In some ways, insurance is a particularly difficult product to sell to the poor. They don’t know what it is and don’t get how it works. “People line up at the end of the year and say: ‘I didn’t get sick. I want my money back,’” said Tahira Dosani, the director of global engagement for LeapFrog, which helps scale up microinsurance companies. Also, it’s simply easier for insurers to go after the higher profit market of the middle and upper classes. The poor live off the banking grid, the transaction costs of issuing millions of small policies are too high and typical products aren’t designed for the needs of the poor. Microcredit overcame these barriers and now reaches hundreds of millions of people.

Now a similar revolution is beginning with microinsurance. It can piggyback on the exploding reach of mobile banking and the infrastructure created by microcredit institutions. These both reach the poor and drive down the cost. In the last five years, the number of people who have microinsurance has increased by a factor of 6.5, according to the International Labour Organisation. That’s half a billion people.

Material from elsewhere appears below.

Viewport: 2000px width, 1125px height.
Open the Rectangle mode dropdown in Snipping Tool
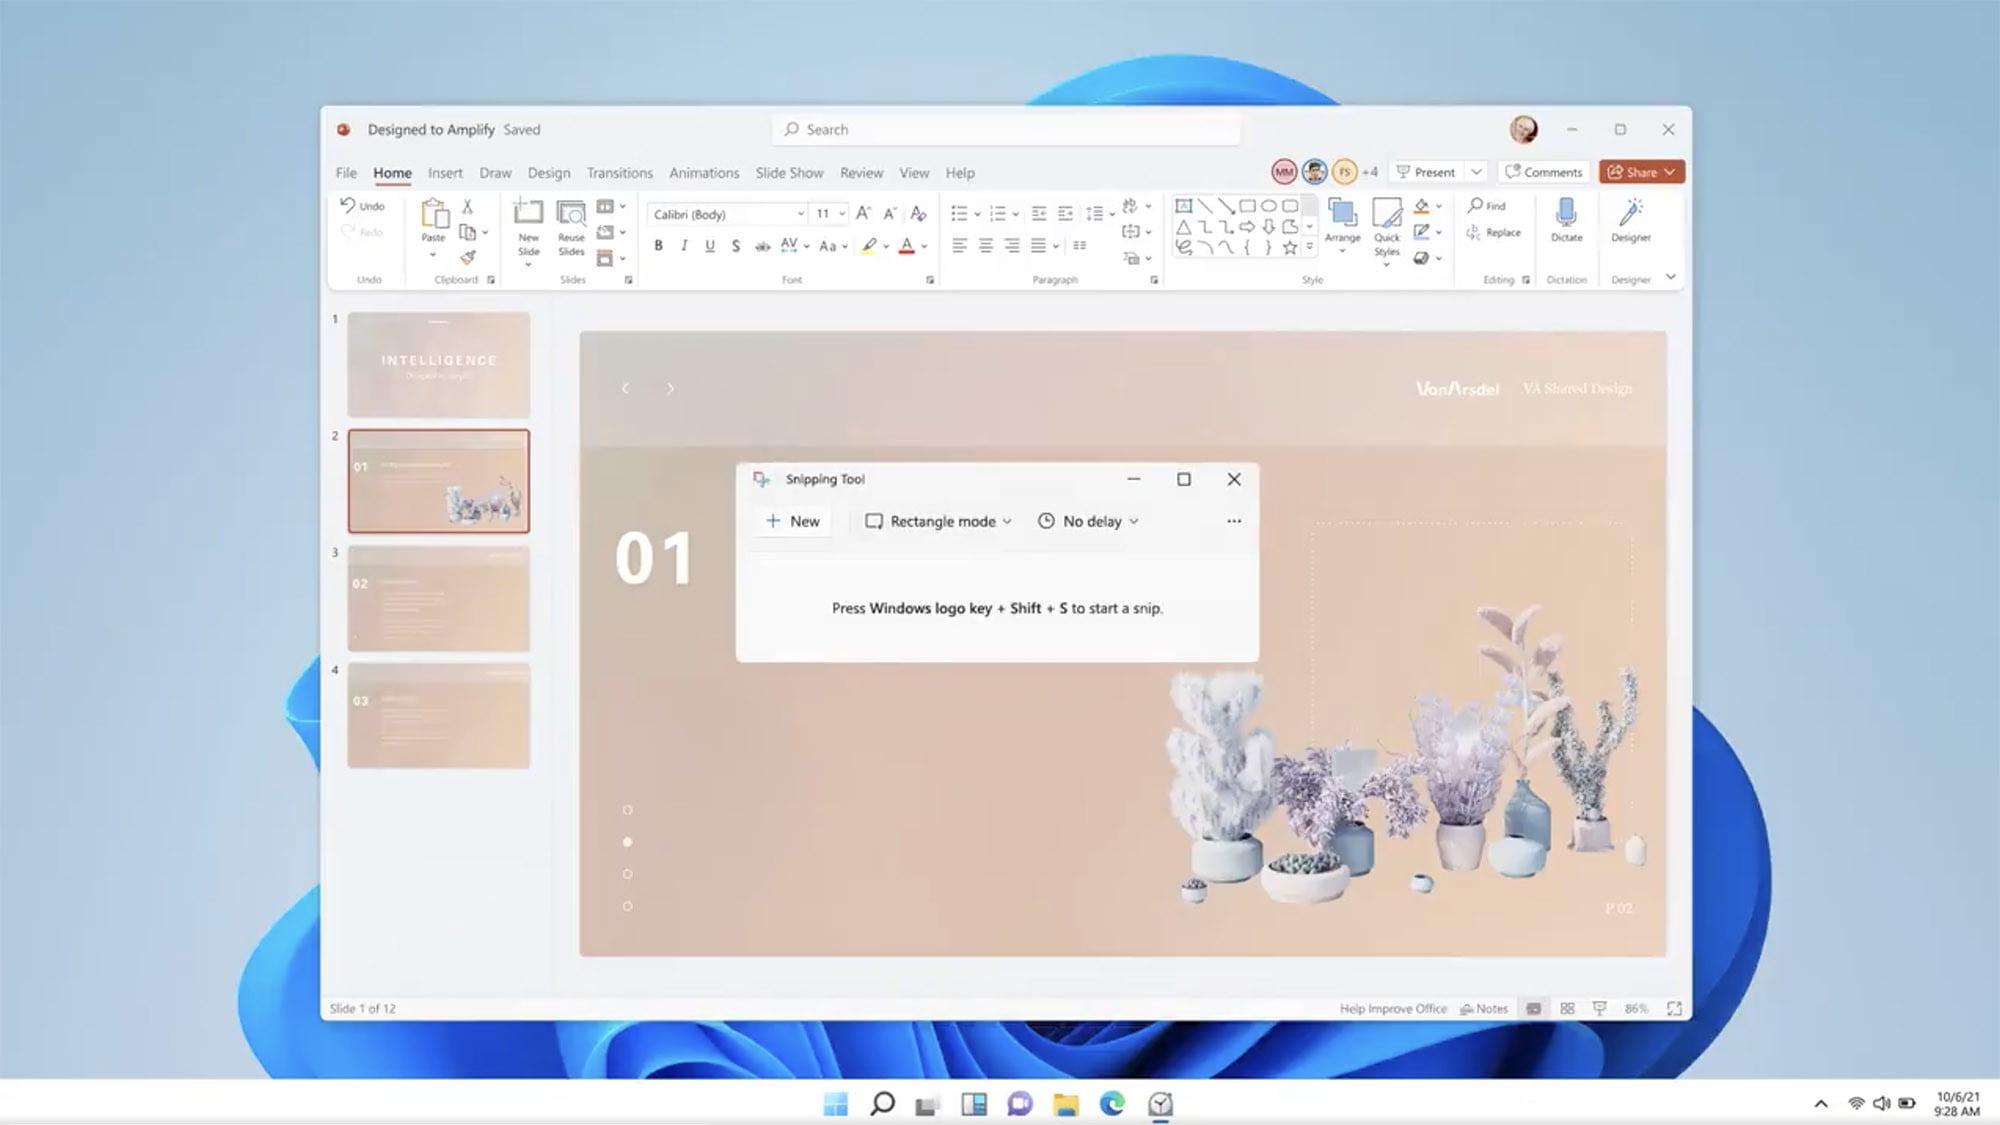click(936, 520)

In 2005, only seven of the 50 largest insurance companies in the world offered microinsurance. Now 33 of the 50 do. They are eager because this is where they’ll find growth. A report by Lloyds, the insurance market manager, places the potential market for microinsurance at between 1.5 billion and three billion policies. And life insurance is likely to be only a small part of the market. MicroEnsure, a London-based organisation that works with local insurers to help them work with the poor, warns that people want the products they use most. “I die once but go to the doctor many times each year,” the group’s president, Richard Leftley, wrote.

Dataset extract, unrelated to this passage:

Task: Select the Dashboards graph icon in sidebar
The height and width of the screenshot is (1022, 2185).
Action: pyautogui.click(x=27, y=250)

One of LeapFrog’s newest investments is in the Indian company Shriram CCL. Shriram is a distributor, not an insurer. It began in 1974 by financing second-hand trucks — their low-income buyers had invariably been rejected by conventional banks. It also runs chit funds. Shriram branched out, and now targets people making about a lakh a year with savings and loan products.

Shriram’s distribution network is crucial for selling life insurance to the poor. G S Sundararajan, director of the Shriram Group, said that 90 per cent of Shriram’s one million life insurance customers were already clients of the company. Its representatives, who are already known and trusted, now offer life insurance and other insurance bundled in with loans. “Life insurance in India is extremely difficult,” said Sundararajan. “You can’t tell a customer he’s going to die 30 years from now. Combining it with an investment opportunity is the only way to sell to the lower-end market.”

The built-in distribution network makes Shriram’s transaction costs the lowest in industry — Sundararajan says they are a third of those at a normal company.

LeapFrog also invests in AllLife, which aims to grow from about 10,000 policies to 60,000 by the end of 2016. What drives many people to contact AllLife is that banks require life insurance for any sort of loan. That has effectively meant that anyone with HIV – some 18 per cent of South Africa’s adult population –is shut out of much of the normal economy. One happy side effect: its impact on the stigma of AIDS. “We’re saying you don’t have a terminal illness,” said Beerman. “You have a chronic, manageable disease. You’re going to live a long time. And we’ll help you.”